- Location of Poncé-sur-le-Loir
- Poncé-sur-le-Loir Poncé-sur-le-Loir
- Coordinates: 47°45′46″N 0°39′22″E﻿ / ﻿47.7628°N 0.6561°E
- Country: France
- Region: Pays de la Loire
- Department: Sarthe
- Arrondissement: La Flèche
- Canton: Montval-sur-Loir
- Commune: Loir en Vallée
- Area^{1}: 6.92 km^{2} (2.67 sq mi)
- Population (2022): 314
- • Density: 45/km^{2} (120/sq mi)
- Time zone: UTC+01:00 (CET)
- • Summer (DST): UTC+02:00 (CEST)
- Postal code: 72340
- Elevation: 55–153 m (180–502 ft)

= Poncé-sur-le-Loir =

Poncé-sur-le-Loir is a former commune in the Sarthe département in the region of Pays de la Loire in north-western France. On 1 January 2017, it was merged into the new commune Loir en Vallée. Its inhabitants are called Poncéens.

==Sights==
The Romanesque church of St. Julien of Le Mans stands on a hillside.

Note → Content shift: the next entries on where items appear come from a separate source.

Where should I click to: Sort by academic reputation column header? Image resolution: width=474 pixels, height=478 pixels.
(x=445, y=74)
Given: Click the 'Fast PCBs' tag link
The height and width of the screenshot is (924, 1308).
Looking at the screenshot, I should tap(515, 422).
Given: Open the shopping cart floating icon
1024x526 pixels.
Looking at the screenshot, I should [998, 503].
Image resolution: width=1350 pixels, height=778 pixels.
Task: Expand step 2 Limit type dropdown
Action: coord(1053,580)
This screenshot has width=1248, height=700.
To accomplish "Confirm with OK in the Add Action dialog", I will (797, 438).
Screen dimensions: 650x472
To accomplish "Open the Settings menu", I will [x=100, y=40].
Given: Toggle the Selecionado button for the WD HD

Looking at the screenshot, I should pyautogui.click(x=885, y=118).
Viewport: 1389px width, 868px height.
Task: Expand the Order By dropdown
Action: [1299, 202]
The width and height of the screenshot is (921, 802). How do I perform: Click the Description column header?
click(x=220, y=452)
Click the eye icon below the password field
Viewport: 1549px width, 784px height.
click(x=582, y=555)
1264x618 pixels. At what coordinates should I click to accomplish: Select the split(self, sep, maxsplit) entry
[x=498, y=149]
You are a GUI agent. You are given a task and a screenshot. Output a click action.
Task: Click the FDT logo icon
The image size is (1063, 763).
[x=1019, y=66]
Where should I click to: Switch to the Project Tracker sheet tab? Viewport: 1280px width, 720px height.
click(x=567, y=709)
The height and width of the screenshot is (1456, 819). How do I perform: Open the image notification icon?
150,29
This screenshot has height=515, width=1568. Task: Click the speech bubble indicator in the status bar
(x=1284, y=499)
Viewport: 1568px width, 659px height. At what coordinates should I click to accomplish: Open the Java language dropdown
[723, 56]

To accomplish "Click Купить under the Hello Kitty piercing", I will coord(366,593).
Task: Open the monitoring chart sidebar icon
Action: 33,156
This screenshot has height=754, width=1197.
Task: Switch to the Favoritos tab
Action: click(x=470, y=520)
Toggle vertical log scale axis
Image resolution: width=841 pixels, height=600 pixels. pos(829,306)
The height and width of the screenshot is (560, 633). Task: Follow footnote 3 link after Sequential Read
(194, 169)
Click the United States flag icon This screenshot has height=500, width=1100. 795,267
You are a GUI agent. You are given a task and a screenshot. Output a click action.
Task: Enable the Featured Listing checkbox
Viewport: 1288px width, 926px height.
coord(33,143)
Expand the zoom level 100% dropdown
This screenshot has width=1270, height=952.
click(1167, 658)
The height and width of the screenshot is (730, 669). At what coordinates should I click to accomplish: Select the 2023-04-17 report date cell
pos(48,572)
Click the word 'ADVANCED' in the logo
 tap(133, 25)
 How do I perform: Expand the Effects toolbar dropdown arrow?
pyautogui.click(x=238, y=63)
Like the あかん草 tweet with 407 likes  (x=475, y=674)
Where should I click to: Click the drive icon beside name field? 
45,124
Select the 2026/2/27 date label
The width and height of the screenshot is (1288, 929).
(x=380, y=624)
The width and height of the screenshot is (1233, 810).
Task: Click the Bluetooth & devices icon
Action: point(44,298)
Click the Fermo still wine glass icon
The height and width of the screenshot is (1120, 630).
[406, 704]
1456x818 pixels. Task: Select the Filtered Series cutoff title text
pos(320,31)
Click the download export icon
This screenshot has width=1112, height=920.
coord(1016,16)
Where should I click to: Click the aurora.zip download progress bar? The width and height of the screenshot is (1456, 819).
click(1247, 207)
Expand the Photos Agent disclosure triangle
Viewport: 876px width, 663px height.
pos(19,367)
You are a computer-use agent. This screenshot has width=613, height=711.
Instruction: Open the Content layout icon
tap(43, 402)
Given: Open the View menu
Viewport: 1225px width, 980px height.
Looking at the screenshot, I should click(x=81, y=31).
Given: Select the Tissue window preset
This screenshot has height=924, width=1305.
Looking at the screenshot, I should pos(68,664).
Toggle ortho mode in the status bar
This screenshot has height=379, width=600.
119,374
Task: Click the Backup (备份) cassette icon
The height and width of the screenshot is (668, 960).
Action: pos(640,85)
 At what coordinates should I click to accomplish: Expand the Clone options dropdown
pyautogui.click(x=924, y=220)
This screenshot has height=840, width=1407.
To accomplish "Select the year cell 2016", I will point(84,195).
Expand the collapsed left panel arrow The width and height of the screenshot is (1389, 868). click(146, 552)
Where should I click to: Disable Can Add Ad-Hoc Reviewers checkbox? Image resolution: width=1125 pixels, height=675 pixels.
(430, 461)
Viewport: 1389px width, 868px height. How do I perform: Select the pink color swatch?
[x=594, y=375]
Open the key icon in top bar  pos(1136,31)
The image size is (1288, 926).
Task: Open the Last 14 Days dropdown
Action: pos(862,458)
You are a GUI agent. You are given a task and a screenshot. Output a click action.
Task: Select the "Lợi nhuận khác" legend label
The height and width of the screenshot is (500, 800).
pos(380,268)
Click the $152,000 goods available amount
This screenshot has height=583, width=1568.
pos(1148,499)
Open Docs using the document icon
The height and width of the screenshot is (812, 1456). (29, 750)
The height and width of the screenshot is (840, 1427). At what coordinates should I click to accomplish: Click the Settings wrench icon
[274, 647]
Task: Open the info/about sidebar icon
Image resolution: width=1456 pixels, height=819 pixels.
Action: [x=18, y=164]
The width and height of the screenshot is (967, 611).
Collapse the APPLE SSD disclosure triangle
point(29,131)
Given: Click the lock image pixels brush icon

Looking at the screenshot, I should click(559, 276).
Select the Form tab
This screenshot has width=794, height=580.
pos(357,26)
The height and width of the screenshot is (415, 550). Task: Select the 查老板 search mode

It possesses a saddleback tower and contains notable Romanesque wall paintings depicting notably the siege of Antioch in 1098. The château is noted for its Renaissance staircase.

==Economy==
The village, which developed following early industrial (mill) activity, contains potteries and other artisan activities, and also produces Jasnières wine.